日本の研究開発の8割を占める民間企業は、潤沢な研究資金でノーベル賞級の研究を支えてきた。しかし、中央研究所の縮小や撤退が相次ぐ中で、研究力の低下は顕著だ。

 NTTは、旧逓信省の研究所の流れをくむNTT武蔵野研究開発センタを筆頭に、国内5拠点(武蔵野、横須賀、筑波、厚木、京阪奈)の研究所を有する。

 このうち、厚木にある「物性科学基礎研究所」は、基礎研究に携わる研究者を100人弱(契約社員を含む)抱える。ただ、1980年代には、前身の「基礎研究所」の人員は200人を超えていた。さらに当時は、半導体レーザーの基礎研究などをしていた「光エレクトロニクス研究所」も200人以上を抱え、基礎研究に従事する研究員は今より圧倒的に多かった。それを思えば、随分な縮小である。

 日本の研究開発の8割を占めるのは民間企業だ。企業が取り組む研究領域には、既存の技術や理論を最終製品に結び付けるための応用研究や、効率的な製造工程を構築するための生産技術研究などがある。特に短期的な収益には結び付かない基礎研究は主に大学や国家組織の役割というイメージがあるが、企業内でも一般に「中央研究所」と呼ばれる部門が基礎研究を担う例がある。まさに80年代は、大企業が中央研究所ブームに沸いていた。米AT&Tのベル研究所や米IBMのワトソン研究所をモデルに、各社が基礎研究部門を次々と拡充したのだ。

 2014年に、青色発光ダイオード(LED)の発明で、天野浩・名古屋大学教授、中村修二・米カリフォルニア大学教授と共にノーベル賞物理学賞を受賞した赤﨑勇・名城大学終身教授。赤﨑氏の研究を支えていたのが松下電器産業(現パナソニック)の東京研究所だった。

 赤﨑氏は64年から81年までの18年間、創業者、松下幸之助氏の支援で青色LEDの半導体材料である窒化ガリウムの研究を深めることができたのだ。

 また、赤﨑氏が名古屋大学教授時代の「弟子」であった天野浩氏は大学の設備が足りずに、NTT武蔵野研究開発センタの電子顕微鏡を借りて、青色LEDの発明に至る重要な実験をしている。

 さらに、青色LEDの4番目の功労者とされている東北大学の松岡隆志教授は、当時、NTT光エレクトロニクス研究所に在籍して、窒化ガリウムと窒化インジウムの混晶に成功し、青色LEDの発明に重要な貢献をしている。

 日立製作所は85年に中央研究所を拡充して基礎研究所を設立した。この研究所には、ノーベル賞の有力候補だった故外村彰氏が所属していた。
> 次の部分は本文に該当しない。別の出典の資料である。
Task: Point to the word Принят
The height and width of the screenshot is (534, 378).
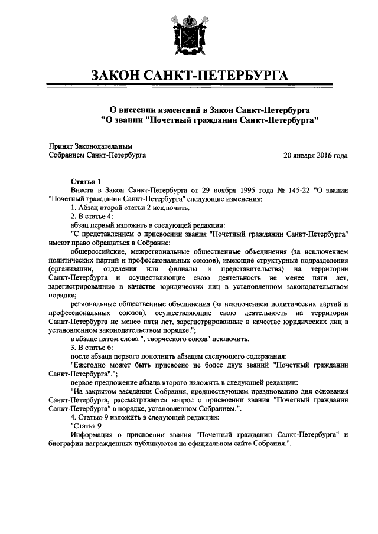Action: tap(60, 146)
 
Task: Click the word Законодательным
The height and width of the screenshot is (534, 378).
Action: tap(104, 146)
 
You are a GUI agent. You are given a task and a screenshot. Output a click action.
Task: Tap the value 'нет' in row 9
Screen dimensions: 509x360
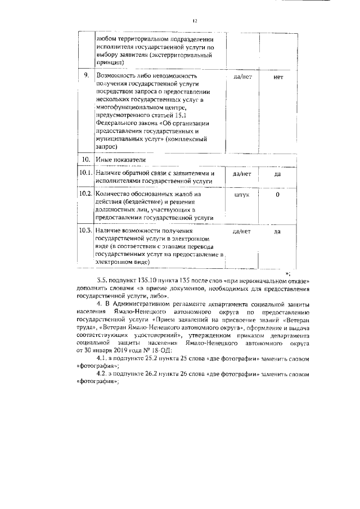[x=277, y=76]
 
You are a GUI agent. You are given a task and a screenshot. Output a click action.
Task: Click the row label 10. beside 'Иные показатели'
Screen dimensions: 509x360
[x=86, y=160]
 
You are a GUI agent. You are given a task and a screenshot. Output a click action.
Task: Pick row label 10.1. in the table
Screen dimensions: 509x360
[x=86, y=174]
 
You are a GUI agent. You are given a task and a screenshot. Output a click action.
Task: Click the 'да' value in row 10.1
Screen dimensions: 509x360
[x=277, y=174]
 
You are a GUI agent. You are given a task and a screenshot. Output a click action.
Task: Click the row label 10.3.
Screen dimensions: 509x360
[x=86, y=231]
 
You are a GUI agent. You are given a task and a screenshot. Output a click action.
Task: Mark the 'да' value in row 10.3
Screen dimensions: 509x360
[x=277, y=231]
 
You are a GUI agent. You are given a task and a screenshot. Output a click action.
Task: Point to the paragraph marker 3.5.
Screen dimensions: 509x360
[x=102, y=280]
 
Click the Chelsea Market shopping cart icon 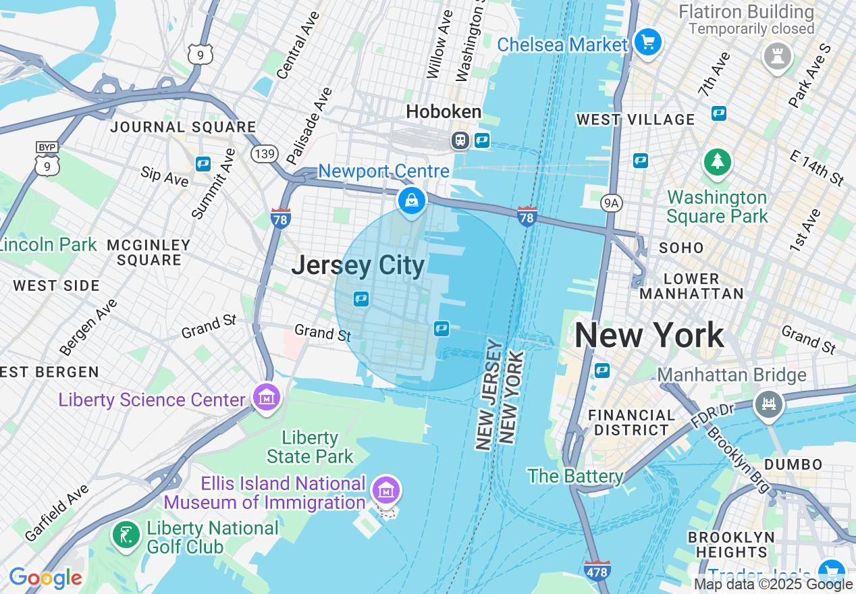point(648,43)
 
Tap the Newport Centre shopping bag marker point(411,200)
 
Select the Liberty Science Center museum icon point(266,397)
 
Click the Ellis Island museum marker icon point(386,491)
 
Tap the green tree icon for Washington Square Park point(717,162)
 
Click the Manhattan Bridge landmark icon point(769,404)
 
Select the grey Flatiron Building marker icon point(777,57)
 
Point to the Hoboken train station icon point(460,140)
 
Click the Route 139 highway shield point(264,154)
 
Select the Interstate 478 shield point(597,570)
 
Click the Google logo point(45,578)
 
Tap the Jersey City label point(358,265)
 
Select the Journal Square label point(183,127)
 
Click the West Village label point(635,119)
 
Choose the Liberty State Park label point(310,447)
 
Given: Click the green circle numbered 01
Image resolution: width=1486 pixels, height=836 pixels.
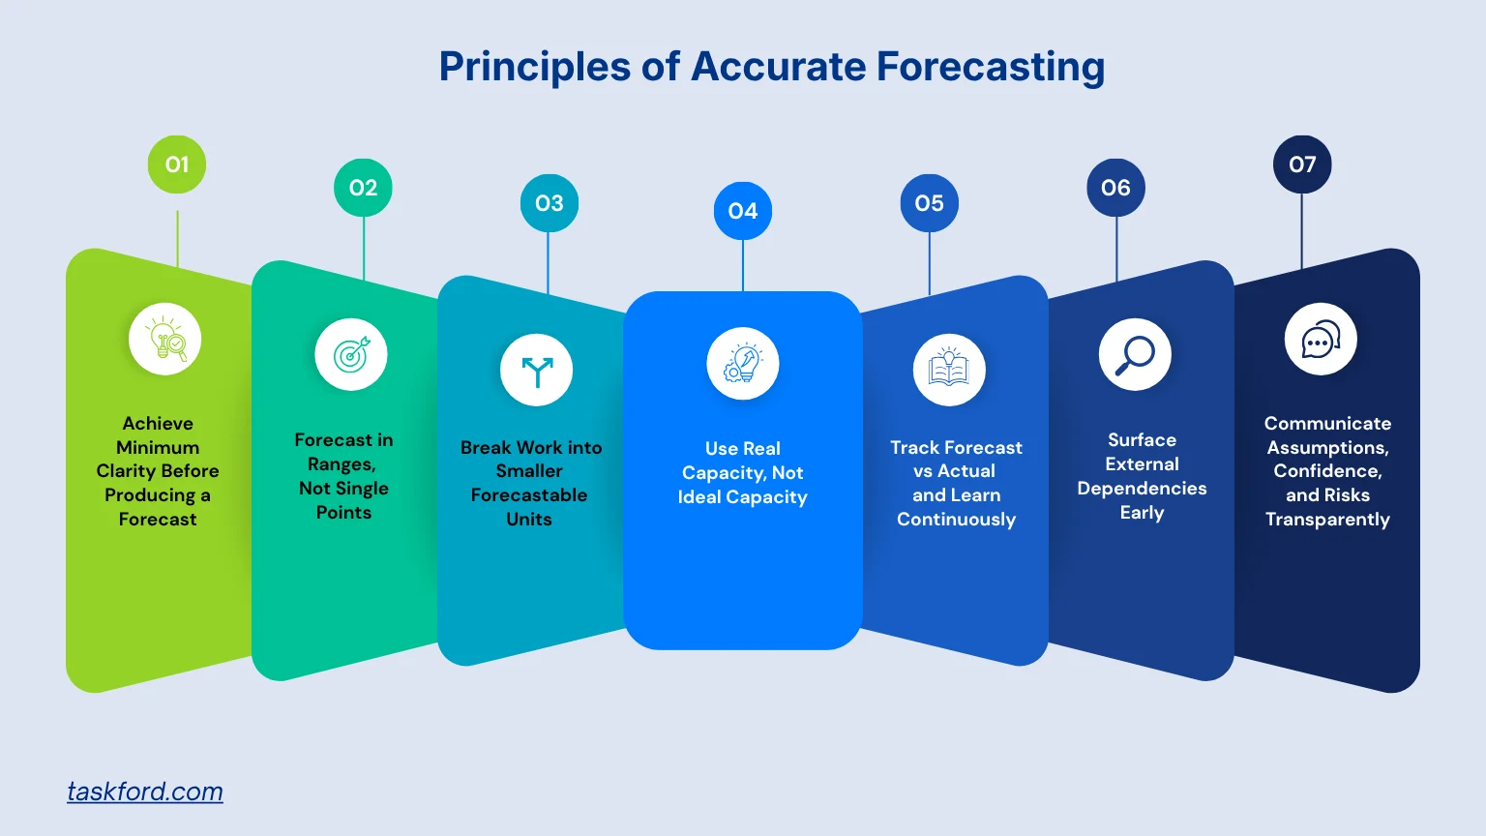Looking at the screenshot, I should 177,164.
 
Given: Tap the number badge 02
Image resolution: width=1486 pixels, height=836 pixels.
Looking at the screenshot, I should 364,188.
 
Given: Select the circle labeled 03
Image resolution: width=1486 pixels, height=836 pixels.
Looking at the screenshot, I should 550,203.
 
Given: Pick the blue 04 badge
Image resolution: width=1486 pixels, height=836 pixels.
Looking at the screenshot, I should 743,211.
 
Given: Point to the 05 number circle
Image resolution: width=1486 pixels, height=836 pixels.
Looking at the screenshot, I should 930,203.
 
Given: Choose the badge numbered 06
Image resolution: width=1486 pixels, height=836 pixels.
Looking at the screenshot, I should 1116,188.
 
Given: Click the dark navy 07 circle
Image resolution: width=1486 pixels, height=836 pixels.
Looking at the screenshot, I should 1302,164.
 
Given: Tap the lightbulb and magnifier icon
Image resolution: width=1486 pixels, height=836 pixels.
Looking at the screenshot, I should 165,340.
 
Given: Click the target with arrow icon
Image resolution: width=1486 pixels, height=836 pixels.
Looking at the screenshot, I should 351,355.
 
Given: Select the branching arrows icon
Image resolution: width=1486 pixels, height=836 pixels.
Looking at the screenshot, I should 537,371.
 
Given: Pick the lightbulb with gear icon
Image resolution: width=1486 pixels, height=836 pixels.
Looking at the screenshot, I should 743,364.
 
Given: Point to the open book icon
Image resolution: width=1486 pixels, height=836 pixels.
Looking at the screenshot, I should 949,371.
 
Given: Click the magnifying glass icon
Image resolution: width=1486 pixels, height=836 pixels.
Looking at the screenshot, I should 1135,355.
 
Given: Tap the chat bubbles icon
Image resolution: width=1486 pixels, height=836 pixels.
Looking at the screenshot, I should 1321,340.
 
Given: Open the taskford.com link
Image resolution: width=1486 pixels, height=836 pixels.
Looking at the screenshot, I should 145,791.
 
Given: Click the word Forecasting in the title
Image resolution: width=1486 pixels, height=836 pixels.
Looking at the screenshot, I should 991,67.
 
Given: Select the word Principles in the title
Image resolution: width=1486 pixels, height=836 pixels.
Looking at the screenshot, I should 534,67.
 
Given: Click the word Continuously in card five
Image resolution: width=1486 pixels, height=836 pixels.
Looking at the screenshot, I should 956,520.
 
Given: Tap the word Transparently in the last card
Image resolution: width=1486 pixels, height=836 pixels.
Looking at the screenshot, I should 1327,520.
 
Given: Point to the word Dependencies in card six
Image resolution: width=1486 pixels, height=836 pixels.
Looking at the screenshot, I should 1142,489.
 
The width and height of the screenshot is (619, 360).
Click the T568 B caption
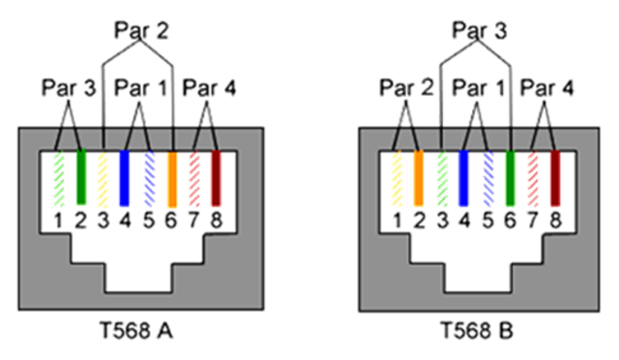click(476, 333)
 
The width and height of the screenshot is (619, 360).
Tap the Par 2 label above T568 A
click(141, 30)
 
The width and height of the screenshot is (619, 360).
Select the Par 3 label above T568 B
click(477, 30)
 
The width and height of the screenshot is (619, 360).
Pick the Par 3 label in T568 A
click(68, 89)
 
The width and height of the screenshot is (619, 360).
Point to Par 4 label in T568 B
click(547, 89)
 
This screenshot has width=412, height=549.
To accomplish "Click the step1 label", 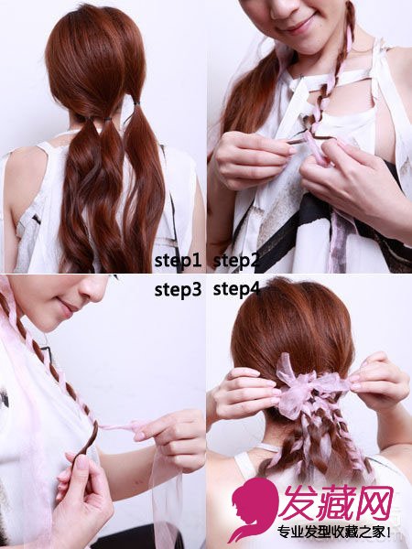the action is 178,261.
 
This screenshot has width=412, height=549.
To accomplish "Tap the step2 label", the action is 236,261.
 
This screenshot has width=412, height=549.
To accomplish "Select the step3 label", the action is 178,289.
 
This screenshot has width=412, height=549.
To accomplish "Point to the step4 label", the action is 236,289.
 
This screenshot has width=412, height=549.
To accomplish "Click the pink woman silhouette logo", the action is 253,508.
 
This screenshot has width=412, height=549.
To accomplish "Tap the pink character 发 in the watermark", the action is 299,502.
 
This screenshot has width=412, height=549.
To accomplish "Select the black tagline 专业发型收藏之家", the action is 333,532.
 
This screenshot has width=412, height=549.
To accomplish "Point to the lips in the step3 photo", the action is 68,307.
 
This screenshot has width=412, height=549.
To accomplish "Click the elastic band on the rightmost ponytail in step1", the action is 136,104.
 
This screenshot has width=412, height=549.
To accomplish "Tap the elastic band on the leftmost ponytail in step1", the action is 89,119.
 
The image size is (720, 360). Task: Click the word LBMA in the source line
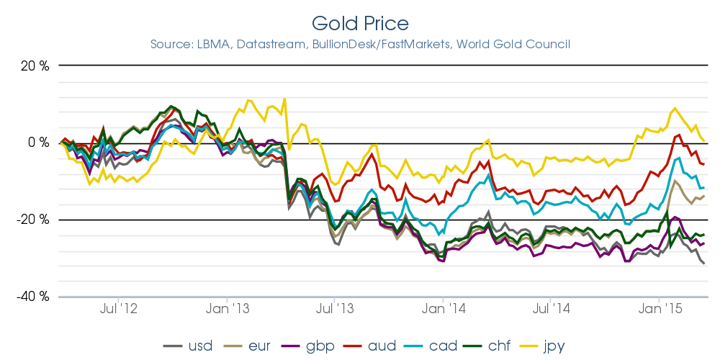pos(215,45)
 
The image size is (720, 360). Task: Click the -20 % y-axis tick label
pos(32,220)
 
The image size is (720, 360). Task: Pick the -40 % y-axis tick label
pos(32,296)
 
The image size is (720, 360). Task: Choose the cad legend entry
pos(443,346)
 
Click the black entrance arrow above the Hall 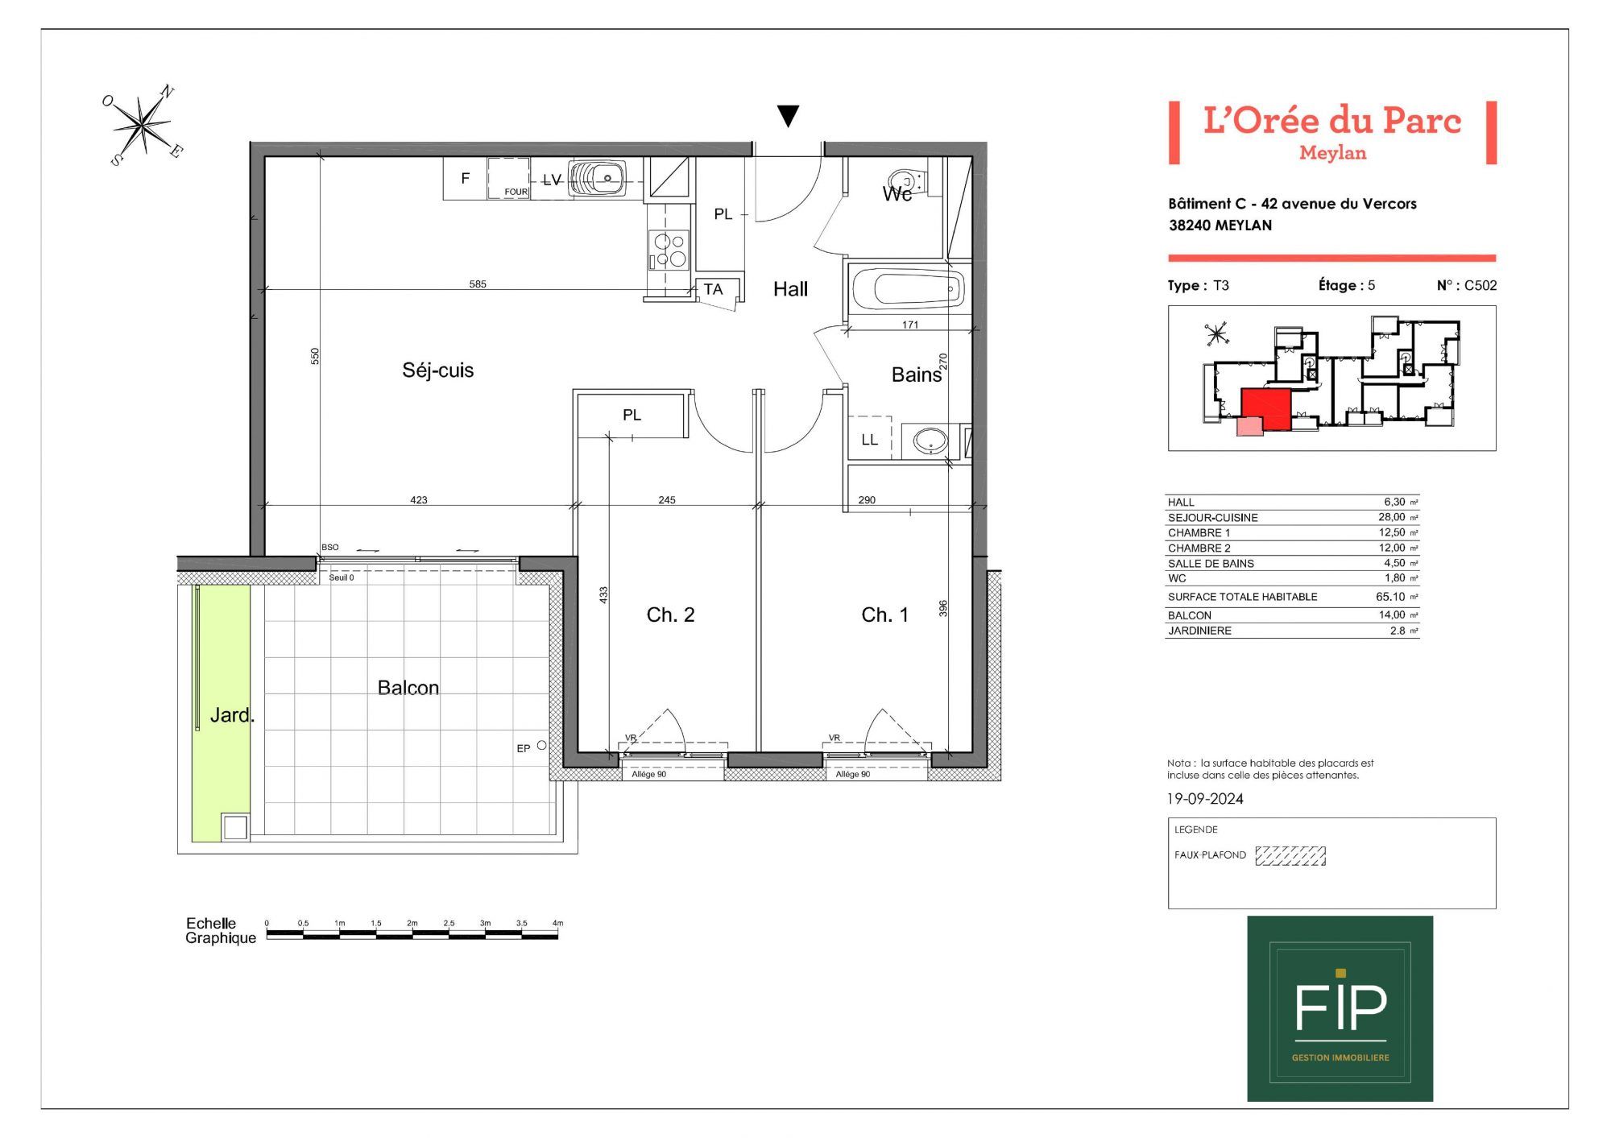tap(788, 116)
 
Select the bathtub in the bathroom tap(908, 288)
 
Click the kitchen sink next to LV tap(597, 178)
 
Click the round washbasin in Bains tap(930, 441)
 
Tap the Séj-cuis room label tap(438, 370)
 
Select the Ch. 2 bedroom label tap(670, 615)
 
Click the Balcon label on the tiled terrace tap(408, 688)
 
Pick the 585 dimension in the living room tap(478, 284)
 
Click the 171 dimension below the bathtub tap(910, 325)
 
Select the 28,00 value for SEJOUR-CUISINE tap(1392, 517)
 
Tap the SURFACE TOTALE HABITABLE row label tap(1243, 597)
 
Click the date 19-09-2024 tap(1205, 799)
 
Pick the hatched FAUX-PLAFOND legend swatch tap(1290, 855)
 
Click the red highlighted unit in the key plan tap(1266, 408)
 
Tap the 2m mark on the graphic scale tap(412, 923)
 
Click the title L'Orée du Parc tap(1332, 120)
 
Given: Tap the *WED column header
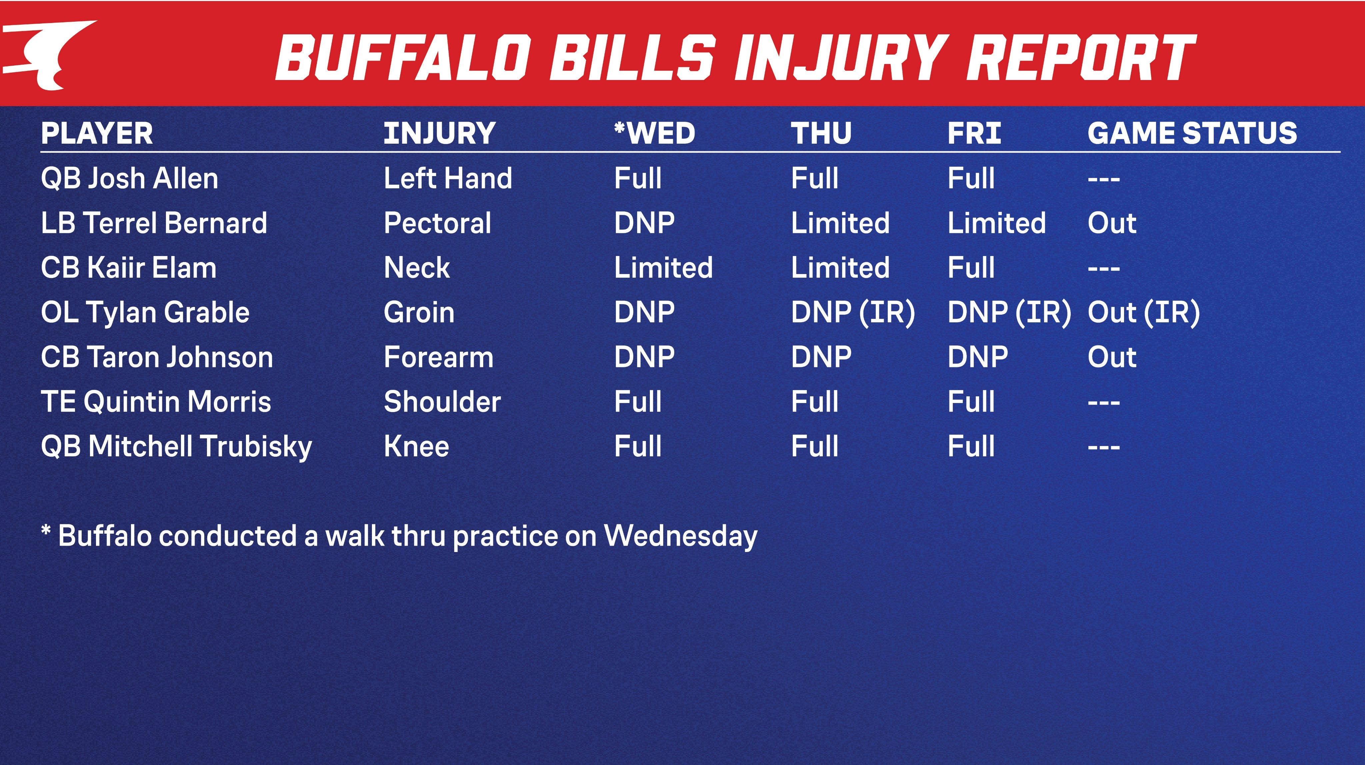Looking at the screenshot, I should (655, 133).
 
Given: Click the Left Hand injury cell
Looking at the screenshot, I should (448, 178).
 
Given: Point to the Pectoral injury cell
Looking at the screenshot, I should (437, 223).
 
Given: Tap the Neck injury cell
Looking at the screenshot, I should (417, 267).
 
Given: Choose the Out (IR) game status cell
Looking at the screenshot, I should (1143, 312).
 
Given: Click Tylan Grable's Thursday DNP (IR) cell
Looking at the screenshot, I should (852, 312).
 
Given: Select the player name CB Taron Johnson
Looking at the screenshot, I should (157, 357).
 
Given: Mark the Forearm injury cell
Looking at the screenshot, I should (438, 357).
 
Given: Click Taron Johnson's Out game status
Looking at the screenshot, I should (1112, 357).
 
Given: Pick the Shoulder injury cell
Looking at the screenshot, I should (442, 401).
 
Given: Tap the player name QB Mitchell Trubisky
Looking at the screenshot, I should (176, 446).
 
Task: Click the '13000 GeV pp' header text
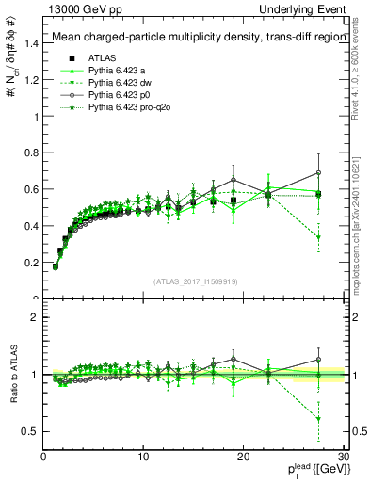[x=80, y=8]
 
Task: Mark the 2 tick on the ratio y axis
[x=37, y=317]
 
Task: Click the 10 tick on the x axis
[x=143, y=457]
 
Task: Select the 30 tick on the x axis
[x=344, y=457]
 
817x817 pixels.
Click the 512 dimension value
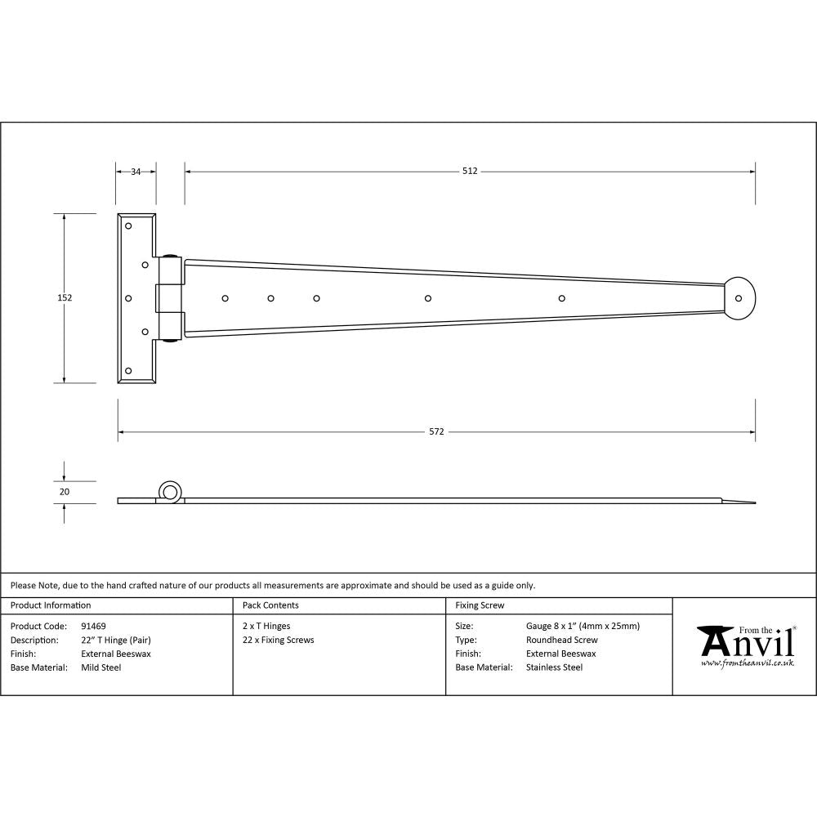click(x=469, y=171)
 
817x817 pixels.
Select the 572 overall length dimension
click(x=436, y=431)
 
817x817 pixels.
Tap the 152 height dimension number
click(x=65, y=298)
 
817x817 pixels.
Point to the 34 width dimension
click(x=136, y=172)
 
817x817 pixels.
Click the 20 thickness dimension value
click(x=65, y=492)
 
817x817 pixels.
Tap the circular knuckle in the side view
click(x=170, y=492)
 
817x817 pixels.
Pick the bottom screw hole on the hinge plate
click(x=127, y=371)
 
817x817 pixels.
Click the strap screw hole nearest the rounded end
click(x=561, y=297)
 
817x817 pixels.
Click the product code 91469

 NECが89年に設立した筑波研究所には、ノーベル賞候補の飯島澄男氏(現名城大学終身教授)が在籍し、カーボンナノチューブを発見。ソニー中央研究所にいた西美緒氏は86年ごろからリチウムイオン電池の開発を始め、91年に世界で初めて商品化している。

90年代半ば境に
企業の研究力低下が顕著

 90年代初頭までの中央研究所は研究者にとっての“楽園”で、潤沢な研究資金と自由な雰囲気の中で次々と新しい発見を成し遂げた。

 だが、不穏な風は米国から吹き始めた。